I like the analogy of why geese fly in a "V." There is a scientific reason for the shape, but there's an interesting dynamic that takes place - they change leaders. Seems the geese in the front have to work harder than the geese in the back, so they change positions periodically. It's important that every goose continues to flap his wings, regardless of its position (the science thing), and that is called teamwork.
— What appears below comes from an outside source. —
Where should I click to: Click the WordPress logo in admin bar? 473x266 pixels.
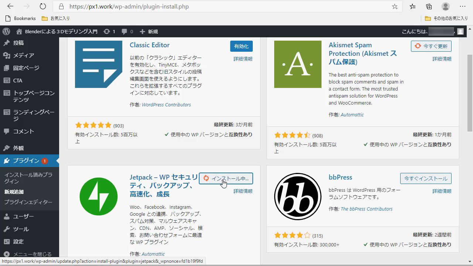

Having said that, I prefer not to lead, but I will. I'm definitely a "lead, follow, or get out of the way" person.

Instigator said...

You know, I used to be more of a leader when I was younger. Now, I'm not sure I have the energy to lead anymore. It's so much more work and frankly, I've got quite a bit of that going in my life already. I'm more inclined to lead only if someone else doesn't volunteer first. I still have problems keeping my opinions to myself - but I'm working on that one. I figure if I'm not willing to step up then I shouldn't open my big mouth either.

I enjoy leading though...just not at everything anymore.


PM's Mother said...

Cream rises to the top. Water seeks its own level. Draw your own conclusions.

PM's Mother said...

Also -- everyone marches to the tune of a different drummer.

catslady said...

Great blog. I am happier as a follower. Probably because I grew up with a family of scaredy cats lol. I have taken the occasional leadership roles when needed but I'm definitely better at just tell me what to do and I will get it done. I think some people need the limelight and flurish as leaders which is great since someone has to do it but I don't care for those that just glory in the leadership role and don't have a clue and just want to be bossy lol.

robertsonreads said...

I'm pretty much a follower. Occassionally, a leader.

Maven Linda said...

I'm a watcher. Whether or not I get involved depends on whether or not I'm interested in what's going on. All of my life I've been fairly impervious to peer pressure (didn't know what it was until I was already out of high school), so the social stuff passed me by, thank goodness. If I care about something, I'll gladly let someone else lead as long as they don't mess it up.

Angel said...

Love that video!!!

I'm definitely of the "lead, follow, or get out of the way" type. As I've grown older, I've become much more comfortable as a leader, mostly because I like things done a certain way. But if someone else is leading well, then I'm just happy to pitch in wherever they might need me to. But put me under a crappy leader, and I'm going to b*tch and moan until something is done about it. :)



Okay, I have a feeling alcohol was involved in that video.

Stephanie Jones said...

That video was great! I might show it to the other teachers on my Leadership Team. :-)

I like to think that I am a pretty good follower. I definitely find it easier to follow a competent leader. That said, like the goose at the front of the V I am willing to take my turn in a leadership role even though you have to flap your wings harder.